• EXERCISE DIRECTIONS: Format every line of the records below as a JSON list of strings, one string per line, leaving out blank lines.

A run of records
============

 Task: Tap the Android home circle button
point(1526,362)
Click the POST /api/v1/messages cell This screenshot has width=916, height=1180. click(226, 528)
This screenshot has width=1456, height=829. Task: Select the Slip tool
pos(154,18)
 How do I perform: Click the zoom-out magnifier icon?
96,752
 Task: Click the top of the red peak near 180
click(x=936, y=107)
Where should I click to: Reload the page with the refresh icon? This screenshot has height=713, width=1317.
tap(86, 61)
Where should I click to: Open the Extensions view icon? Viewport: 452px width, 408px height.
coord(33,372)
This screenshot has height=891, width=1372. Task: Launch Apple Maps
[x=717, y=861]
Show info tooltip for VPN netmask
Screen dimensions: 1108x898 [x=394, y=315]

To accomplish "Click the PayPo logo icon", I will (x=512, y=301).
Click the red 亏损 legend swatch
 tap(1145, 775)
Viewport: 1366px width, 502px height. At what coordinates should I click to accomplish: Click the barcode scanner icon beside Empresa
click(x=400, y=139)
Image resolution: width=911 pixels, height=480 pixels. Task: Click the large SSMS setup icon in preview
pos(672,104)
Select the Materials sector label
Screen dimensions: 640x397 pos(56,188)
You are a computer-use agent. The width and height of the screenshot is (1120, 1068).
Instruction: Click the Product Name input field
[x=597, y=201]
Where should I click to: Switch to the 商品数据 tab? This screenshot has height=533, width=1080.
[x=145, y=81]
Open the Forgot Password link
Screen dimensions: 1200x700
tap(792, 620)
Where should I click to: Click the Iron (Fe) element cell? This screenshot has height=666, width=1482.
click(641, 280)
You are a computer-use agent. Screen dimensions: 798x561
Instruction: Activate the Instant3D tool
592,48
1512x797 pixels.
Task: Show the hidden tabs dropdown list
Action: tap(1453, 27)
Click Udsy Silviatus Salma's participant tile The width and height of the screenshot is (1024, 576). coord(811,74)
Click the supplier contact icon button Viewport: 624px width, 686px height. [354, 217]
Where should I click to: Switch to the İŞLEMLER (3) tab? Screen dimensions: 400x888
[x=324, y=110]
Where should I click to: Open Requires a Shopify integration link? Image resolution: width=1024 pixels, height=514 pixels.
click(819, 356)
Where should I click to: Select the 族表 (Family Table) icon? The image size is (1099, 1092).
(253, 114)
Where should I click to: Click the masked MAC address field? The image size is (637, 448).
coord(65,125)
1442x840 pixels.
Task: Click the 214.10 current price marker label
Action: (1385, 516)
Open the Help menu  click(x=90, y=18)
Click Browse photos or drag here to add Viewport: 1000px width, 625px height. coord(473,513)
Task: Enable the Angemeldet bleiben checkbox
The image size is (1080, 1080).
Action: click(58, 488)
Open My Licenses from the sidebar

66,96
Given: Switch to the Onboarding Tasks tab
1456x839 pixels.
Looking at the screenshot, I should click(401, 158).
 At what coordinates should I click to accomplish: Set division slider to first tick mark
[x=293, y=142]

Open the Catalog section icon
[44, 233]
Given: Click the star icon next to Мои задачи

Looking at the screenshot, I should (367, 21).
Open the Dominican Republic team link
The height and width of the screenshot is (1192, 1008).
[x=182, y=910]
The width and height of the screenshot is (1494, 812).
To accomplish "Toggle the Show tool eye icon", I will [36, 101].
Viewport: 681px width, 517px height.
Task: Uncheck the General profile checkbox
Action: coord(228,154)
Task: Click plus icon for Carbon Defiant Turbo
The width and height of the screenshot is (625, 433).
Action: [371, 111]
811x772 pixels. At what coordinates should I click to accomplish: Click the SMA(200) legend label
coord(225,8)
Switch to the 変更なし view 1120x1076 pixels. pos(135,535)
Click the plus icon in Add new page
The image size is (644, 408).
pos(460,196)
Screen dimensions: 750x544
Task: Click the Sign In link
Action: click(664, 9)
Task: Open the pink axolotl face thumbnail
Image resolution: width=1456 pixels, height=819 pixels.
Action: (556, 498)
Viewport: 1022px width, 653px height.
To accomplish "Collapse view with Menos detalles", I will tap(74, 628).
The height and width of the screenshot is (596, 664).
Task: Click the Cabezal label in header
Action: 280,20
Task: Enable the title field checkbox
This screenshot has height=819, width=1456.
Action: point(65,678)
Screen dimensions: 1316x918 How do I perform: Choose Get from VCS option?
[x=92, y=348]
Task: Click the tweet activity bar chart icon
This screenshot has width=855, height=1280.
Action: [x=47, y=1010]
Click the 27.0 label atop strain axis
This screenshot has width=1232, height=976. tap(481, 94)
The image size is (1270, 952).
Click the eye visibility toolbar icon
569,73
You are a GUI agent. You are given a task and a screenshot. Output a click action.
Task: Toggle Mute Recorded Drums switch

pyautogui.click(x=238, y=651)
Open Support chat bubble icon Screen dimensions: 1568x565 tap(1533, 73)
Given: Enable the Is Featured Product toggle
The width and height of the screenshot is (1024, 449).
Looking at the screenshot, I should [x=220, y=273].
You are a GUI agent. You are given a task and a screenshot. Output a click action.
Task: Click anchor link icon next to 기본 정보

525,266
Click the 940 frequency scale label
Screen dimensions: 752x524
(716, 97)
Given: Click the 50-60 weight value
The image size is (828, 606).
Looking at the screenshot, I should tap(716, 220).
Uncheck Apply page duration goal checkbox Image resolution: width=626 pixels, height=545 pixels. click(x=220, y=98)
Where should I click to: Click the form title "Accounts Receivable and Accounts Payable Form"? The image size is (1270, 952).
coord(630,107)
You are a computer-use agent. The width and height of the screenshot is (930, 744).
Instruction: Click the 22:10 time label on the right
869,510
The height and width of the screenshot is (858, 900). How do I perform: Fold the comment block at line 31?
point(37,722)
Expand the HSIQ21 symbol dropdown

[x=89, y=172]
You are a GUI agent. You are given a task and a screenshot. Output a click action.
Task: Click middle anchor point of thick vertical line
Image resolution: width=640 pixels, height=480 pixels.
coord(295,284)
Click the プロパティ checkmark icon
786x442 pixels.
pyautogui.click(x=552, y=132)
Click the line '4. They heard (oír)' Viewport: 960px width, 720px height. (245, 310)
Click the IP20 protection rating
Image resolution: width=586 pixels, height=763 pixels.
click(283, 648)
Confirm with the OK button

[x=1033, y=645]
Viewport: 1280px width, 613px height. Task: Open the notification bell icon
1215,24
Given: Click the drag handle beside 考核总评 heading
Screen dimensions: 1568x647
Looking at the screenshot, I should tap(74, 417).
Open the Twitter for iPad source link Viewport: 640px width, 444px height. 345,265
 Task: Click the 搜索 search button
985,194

============

• TASK RESPONSE:
[
  " Task: Tap the Android home circle button",
  "point(1526,362)",
  "Click the POST /api/v1/messages cell This screenshot has width=916, height=1180. click(226, 528)",
  "This screenshot has width=1456, height=829. Task: Select the Slip tool",
  "pos(154,18)",
  " How do I perform: Click the zoom-out magnifier icon?",
  "96,752",
  " Task: Click the top of the red peak near 180",
  "click(x=936, y=107)",
  "Where should I click to: Reload the page with the refresh icon? This screenshot has height=713, width=1317.",
  "tap(86, 61)",
  "Where should I click to: Open the Extensions view icon? Viewport: 452px width, 408px height.",
  "coord(33,372)",
  "This screenshot has height=891, width=1372. Task: Launch Apple Maps",
  "[x=717, y=861]",
  "Show info tooltip for VPN netmask",
  "Screen dimensions: 1108x898 [x=394, y=315]",
  "To accomplish \"Click the PayPo logo icon\", I will (x=512, y=301).",
  "Click the red 亏损 legend swatch",
  " tap(1145, 775)",
  "Viewport: 1366px width, 502px height. At what coordinates should I click to accomplish: Click the barcode scanner icon beside Empresa",
  "click(x=400, y=139)",
  "Image resolution: width=911 pixels, height=480 pixels. Task: Click the large SSMS setup icon in preview",
  "pos(672,104)",
  "Select the Materials sector label",
  "Screen dimensions: 640x397 pos(56,188)",
  "You are a computer-use agent. The width and height of the screenshot is (1120, 1068).",
  "Instruction: Click the Product Name input field",
  "[x=597, y=201]",
  "Where should I click to: Switch to the 商品数据 tab? This screenshot has height=533, width=1080.",
  "[x=145, y=81]",
  "Open the Forgot Password link",
  "Screen dimensions: 1200x700",
  "tap(792, 620)",
  "Where should I click to: Click the Iron (Fe) element cell? This screenshot has height=666, width=1482.",
  "click(641, 280)",
  "You are a computer-use agent. Screen dimensions: 798x561",
  "Instruction: Activate the Instant3D tool",
  "592,48",
  "1512x797 pixels.",
  "Task: Show the hidden tabs dropdown list",
  "Action: tap(1453, 27)",
  "Click Udsy Silviatus Salma's participant tile The width and height of the screenshot is (1024, 576). coord(811,74)",
  "Click the supplier contact icon button Viewport: 624px width, 686px height. [354, 217]",
  "Where should I click to: Switch to the İŞLEMLER (3) tab? Screen dimensions: 400x888",
  "[x=324, y=110]",
  "Where should I click to: Open Requires a Shopify integration link? Image resolution: width=1024 pixels, height=514 pixels.",
  "click(819, 356)",
  "Where should I click to: Select the 族表 (Family Table) icon? The image size is (1099, 1092).",
  "(253, 114)",
  "Where should I click to: Click the masked MAC address field? The image size is (637, 448).",
  "coord(65,125)",
  "1442x840 pixels.",
  "Task: Click the 214.10 current price marker label",
  "Action: (1385, 516)",
  "Open the Help menu  click(x=90, y=18)",
  "Click Browse photos or drag here to add Viewport: 1000px width, 625px height. coord(473,513)",
  "Task: Enable the Angemeldet bleiben checkbox",
  "The image size is (1080, 1080).",
  "Action: click(58, 488)",
  "Open My Licenses from the sidebar",
  "66,96",
  "Given: Switch to the Onboarding Tasks tab",
  "1456x839 pixels.",
  "Looking at the screenshot, I should click(401, 158).",
  " At what coordinates should I click to accomplish: Set division slider to first tick mark",
  "[x=293, y=142]",
  "Open the Catalog section icon",
  "[44, 233]",
  "Given: Click the star icon next to Мои задачи",
  "Looking at the screenshot, I should (367, 21).",
  "Open the Dominican Republic team link",
  "The height and width of the screenshot is (1192, 1008).",
  "[x=182, y=910]",
  "The width and height of the screenshot is (1494, 812).",
  "To accomplish \"Toggle the Show tool eye icon\", I will [36, 101].",
  "Viewport: 681px width, 517px height.",
  "Task: Uncheck the General profile checkbox",
  "Action: coord(228,154)",
  "Task: Click plus icon for Carbon Defiant Turbo",
  "The width and height of the screenshot is (625, 433).",
  "Action: [371, 111]",
  "811x772 pixels. At what coordinates should I click to accomplish: Click the SMA(200) legend label",
  "coord(225,8)",
  "Switch to the 変更なし view 1120x1076 pixels. pos(135,535)",
  "Click the plus icon in Add new page",
  "The image size is (644, 408).",
  "pos(460,196)",
  "Screen dimensions: 750x544",
  "Task: Click the Sign In link",
  "Action: click(664, 9)",
  "Task: Open the pink axolotl face thumbnail",
  "Image resolution: width=1456 pixels, height=819 pixels.",
  "Action: (556, 498)",
  "Viewport: 1022px width, 653px height.",
  "To accomplish \"Collapse view with Menos detalles\", I will tap(74, 628).",
  "The height and width of the screenshot is (596, 664).",
  "Task: Click the Cabezal label in header",
  "Action: 280,20",
  "Task: Enable the title field checkbox",
  "This screenshot has height=819, width=1456.",
  "Action: point(65,678)",
  "Screen dimensions: 1316x918 How do I perform: Choose Get from VCS option?",
  "[x=92, y=348]",
  "Task: Click the tweet activity bar chart icon",
  "This screenshot has width=855, height=1280.",
  "Action: [x=47, y=1010]",
  "Click the 27.0 label atop strain axis",
  "This screenshot has width=1232, height=976. tap(481, 94)",
  "The image size is (1270, 952).",
  "Click the eye visibility toolbar icon",
  "569,73",
  "You are a GUI agent. You are given a task and a screenshot. Output a click action.",
  "Task: Toggle Mute Recorded Drums switch",
  "pyautogui.click(x=238, y=651)",
  "Open Support chat bubble icon Screen dimensions: 1568x565 tap(1533, 73)",
  "Given: Enable the Is Featured Product toggle",
  "The width and height of the screenshot is (1024, 449).",
  "Looking at the screenshot, I should [x=220, y=273].",
  "You are a GUI agent. You are given a task and a screenshot. Output a click action.",
  "Task: Click anchor link icon next to 기본 정보",
  "525,266",
  "Click the 940 frequency scale label",
  "Screen dimensions: 752x524",
  "(716, 97)",
  "Given: Click the 50-60 weight value",
  "The image size is (828, 606).",
  "Looking at the screenshot, I should tap(716, 220).",
  "Uncheck Apply page duration goal checkbox Image resolution: width=626 pixels, height=545 pixels. click(x=220, y=98)",
  "Where should I click to: Click the form title \"Accounts Receivable and Accounts Payable Form\"? The image size is (1270, 952).",
  "coord(630,107)",
  "You are a computer-use agent. The width and height of the screenshot is (930, 744).",
  "Instruction: Click the 22:10 time label on the right",
  "869,510",
  "The height and width of the screenshot is (858, 900). How do I perform: Fold the comment block at line 31?",
  "point(37,722)",
  "Expand the HSIQ21 symbol dropdown",
  "[x=89, y=172]",
  "You are a GUI agent. You are given a task and a screenshot. Output a click action.",
  "Task: Click middle anchor point of thick vertical line",
  "Image resolution: width=640 pixels, height=480 pixels.",
  "coord(295,284)",
  "Click the プロパティ checkmark icon",
  "786x442 pixels.",
  "pyautogui.click(x=552, y=132)",
  "Click the line '4. They heard (oír)' Viewport: 960px width, 720px height. (245, 310)",
  "Click the IP20 protection rating",
  "Image resolution: width=586 pixels, height=763 pixels.",
  "click(283, 648)",
  "Confirm with the OK button",
  "[x=1033, y=645]",
  "Viewport: 1280px width, 613px height. Task: Open the notification bell icon",
  "1215,24",
  "Given: Click the drag handle beside 考核总评 heading",
  "Screen dimensions: 1568x647",
  "Looking at the screenshot, I should tap(74, 417).",
  "Open the Twitter for iPad source link Viewport: 640px width, 444px height. 345,265",
  " Task: Click the 搜索 search button",
  "985,194"
]